— Begin Exercise input —

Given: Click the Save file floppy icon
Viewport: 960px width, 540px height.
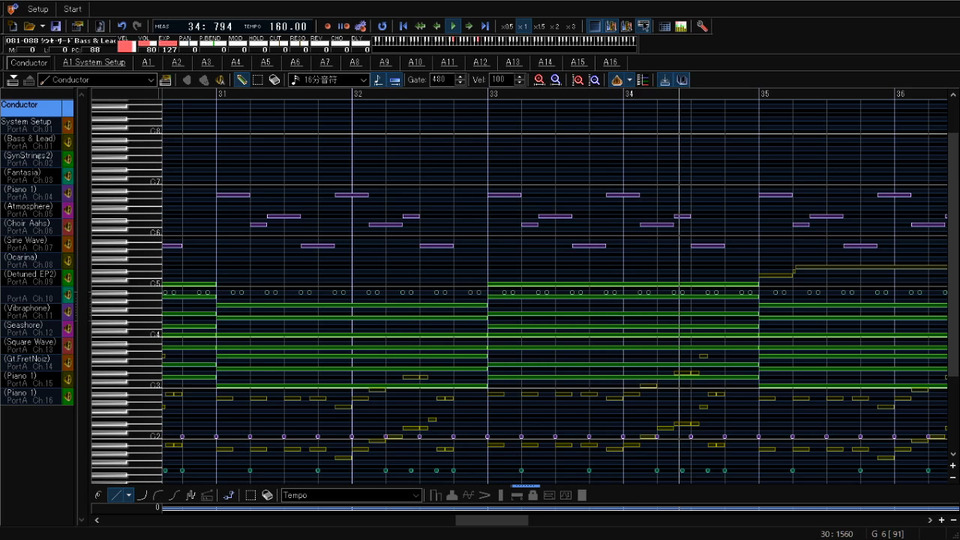Looking at the screenshot, I should [56, 26].

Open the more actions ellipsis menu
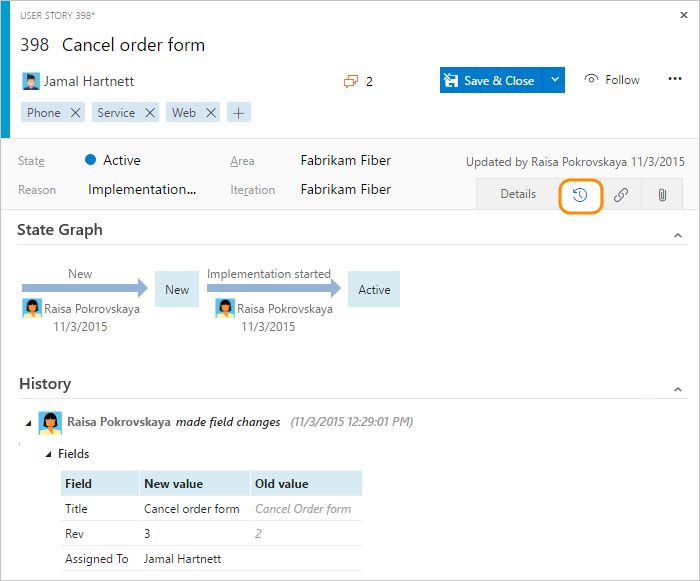[674, 80]
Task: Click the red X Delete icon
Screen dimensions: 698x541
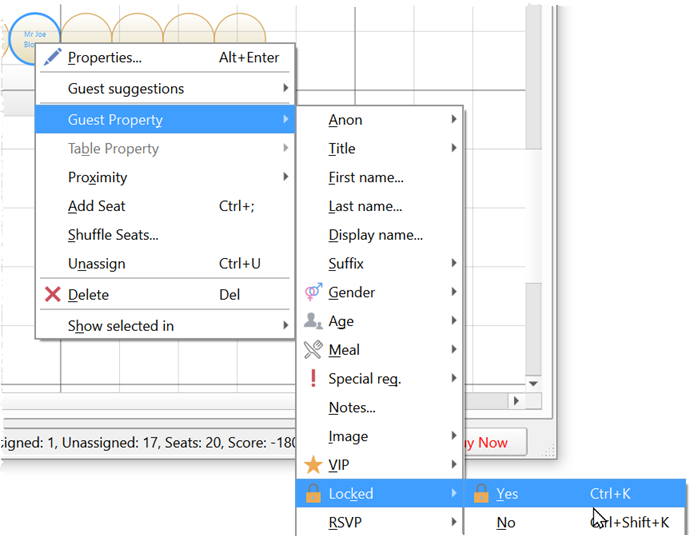Action: (x=53, y=295)
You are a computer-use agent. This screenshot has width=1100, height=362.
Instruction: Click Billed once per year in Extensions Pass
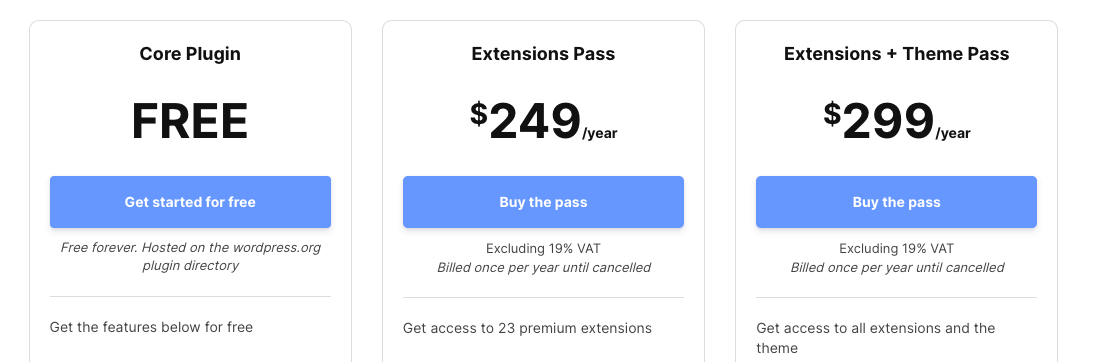point(544,267)
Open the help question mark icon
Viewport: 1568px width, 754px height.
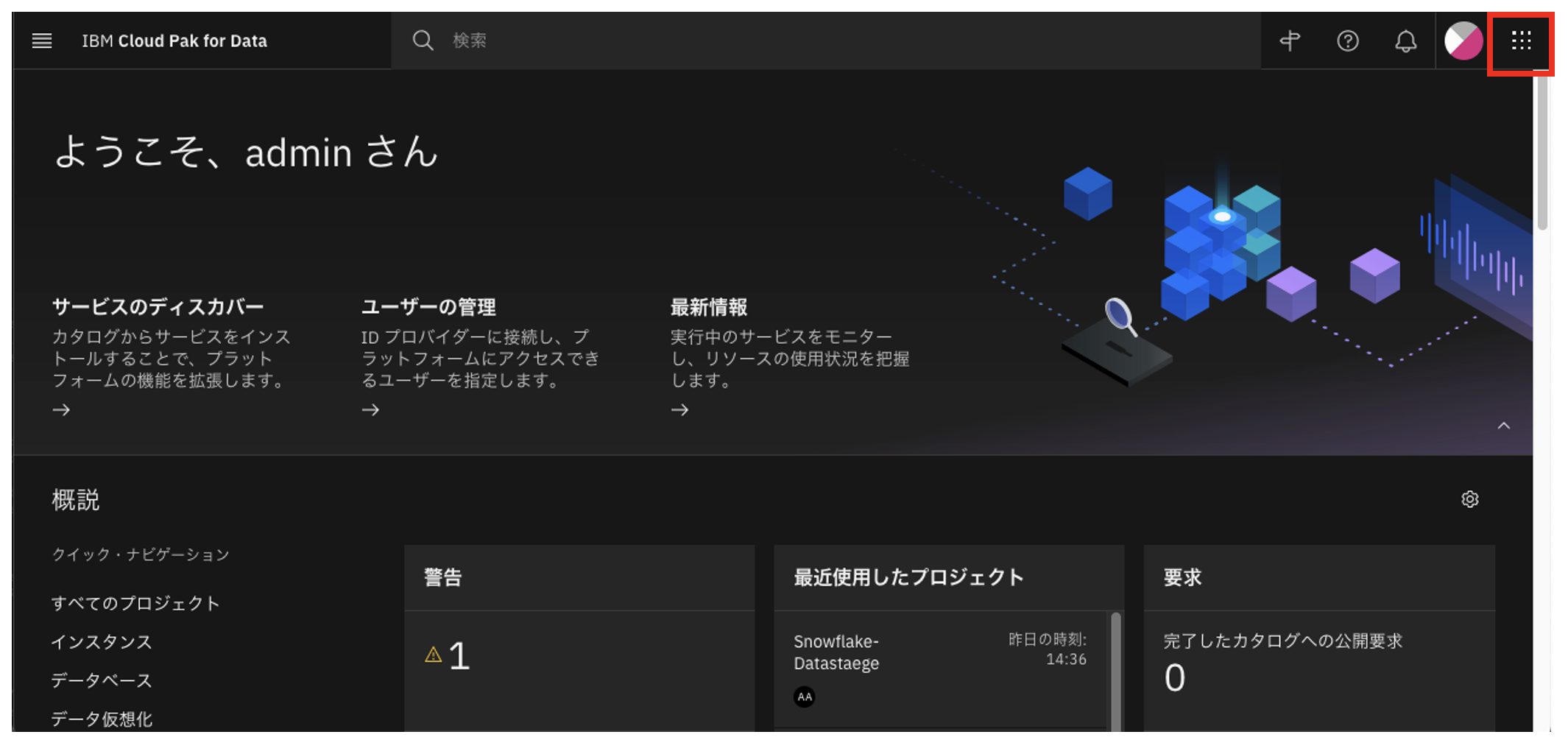point(1347,40)
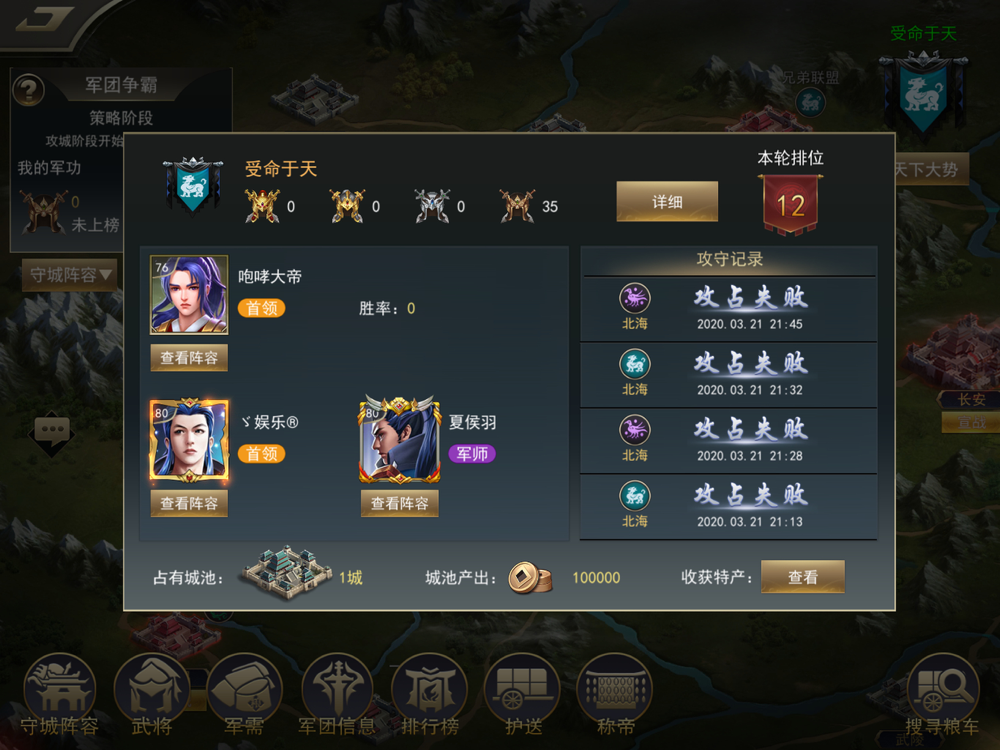1000x750 pixels.
Task: Expand the 守城阵容 dropdown
Action: click(x=70, y=275)
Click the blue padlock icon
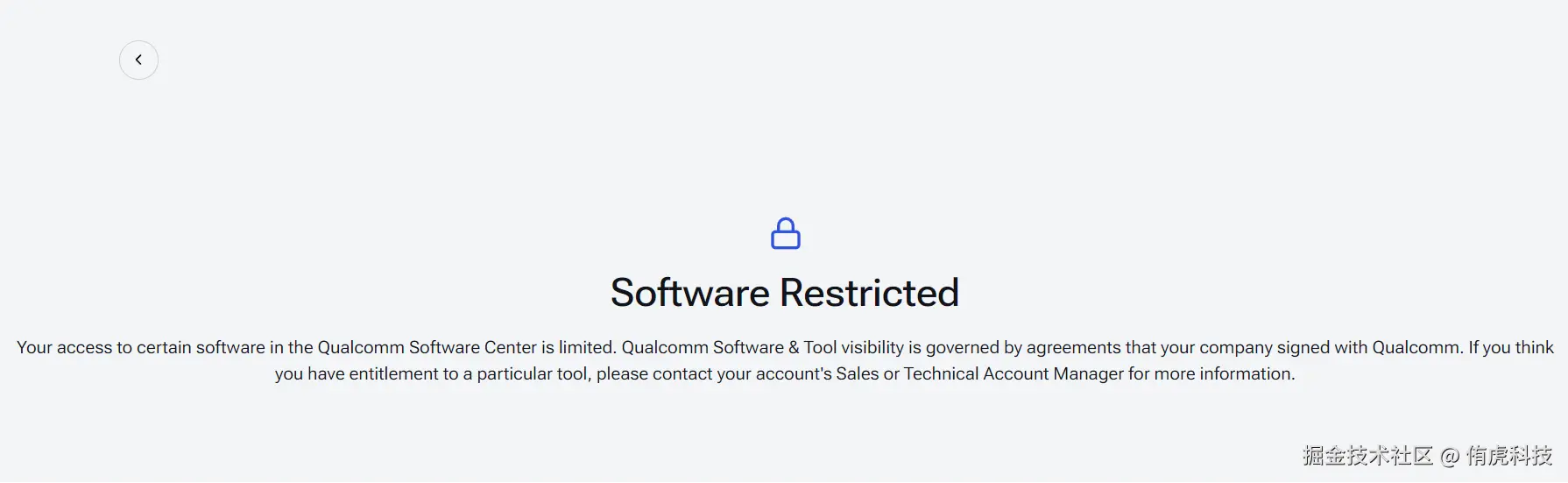The height and width of the screenshot is (483, 1568). [x=785, y=234]
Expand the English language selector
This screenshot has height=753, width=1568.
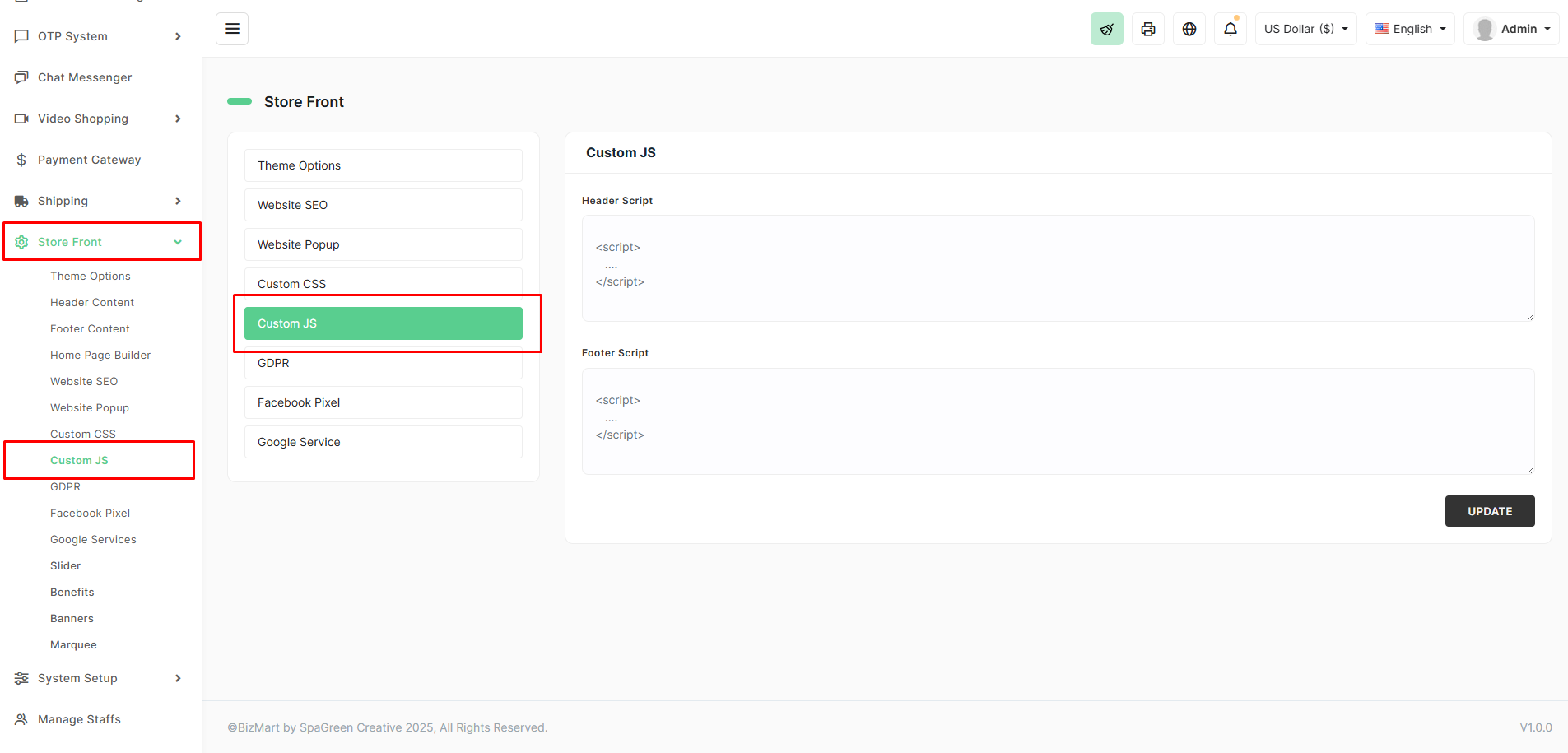click(x=1409, y=28)
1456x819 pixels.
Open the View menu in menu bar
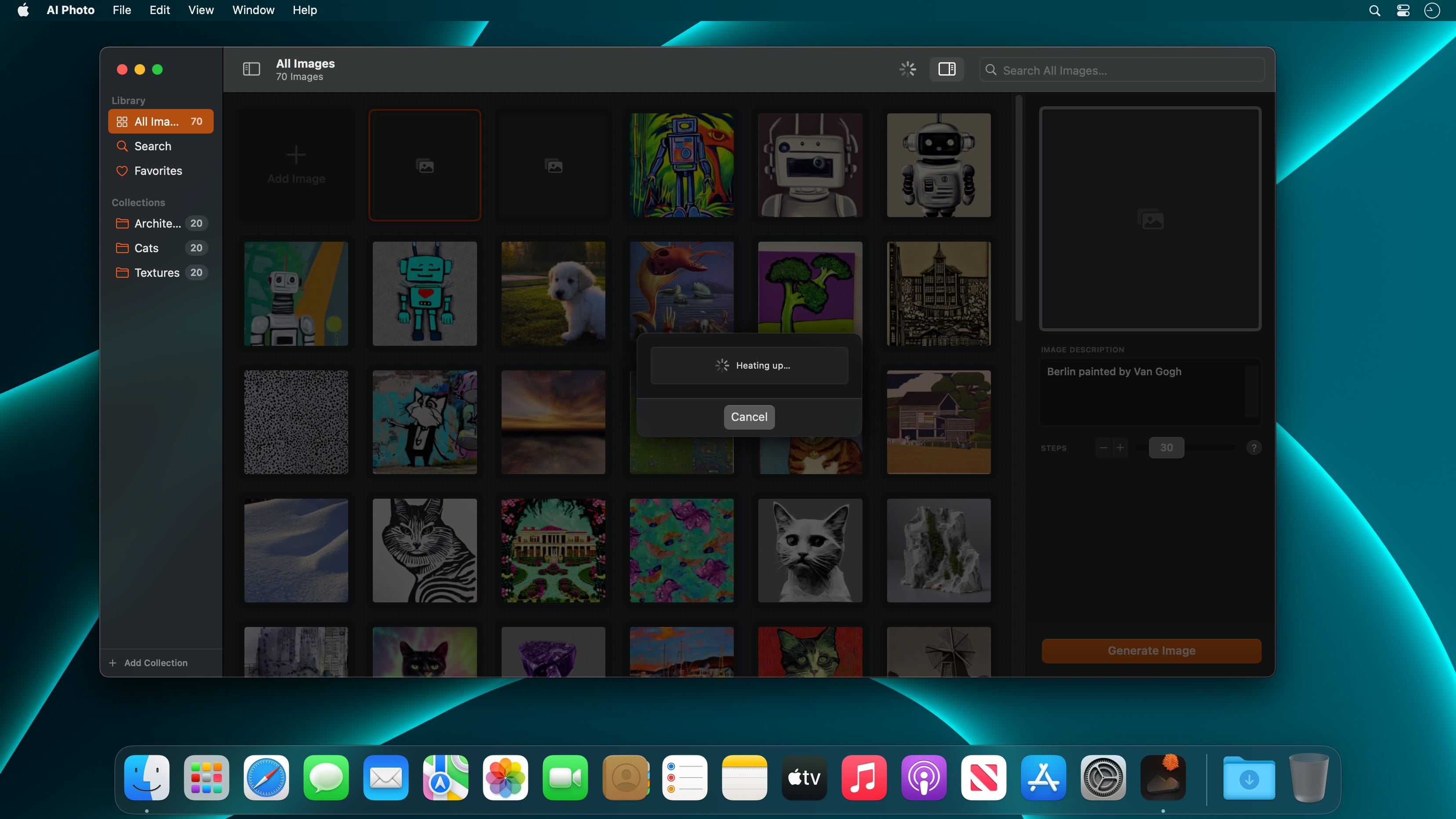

— End Exercise input —

:: What you are asked to do ::
Repeat each of the lines above word for word, from first to last, and leave the pictures out.

:: Solution below ::
Given: Click the Save file floppy icon
Viewport: 960px width, 540px height.
Looking at the screenshot, I should [56, 26].

Open the more actions ellipsis menu
[674, 80]
Task: Click the red X Delete icon
Screen dimensions: 698x541
Action: (x=53, y=295)
You are a computer-use agent. This screenshot has width=1100, height=362.
Instruction: Click Billed once per year in Extensions Pass
point(544,267)
Open the help question mark icon
Viewport: 1568px width, 754px height.
point(1347,40)
1000x750 pixels.
Task: Expand the 守城阵容 dropdown
Action: click(x=70, y=275)
Click the blue padlock icon
The height and width of the screenshot is (483, 1568). [x=785, y=234]
Expand the English language selector
This screenshot has height=753, width=1568.
click(x=1409, y=28)
1456x819 pixels.
Open the View menu in menu bar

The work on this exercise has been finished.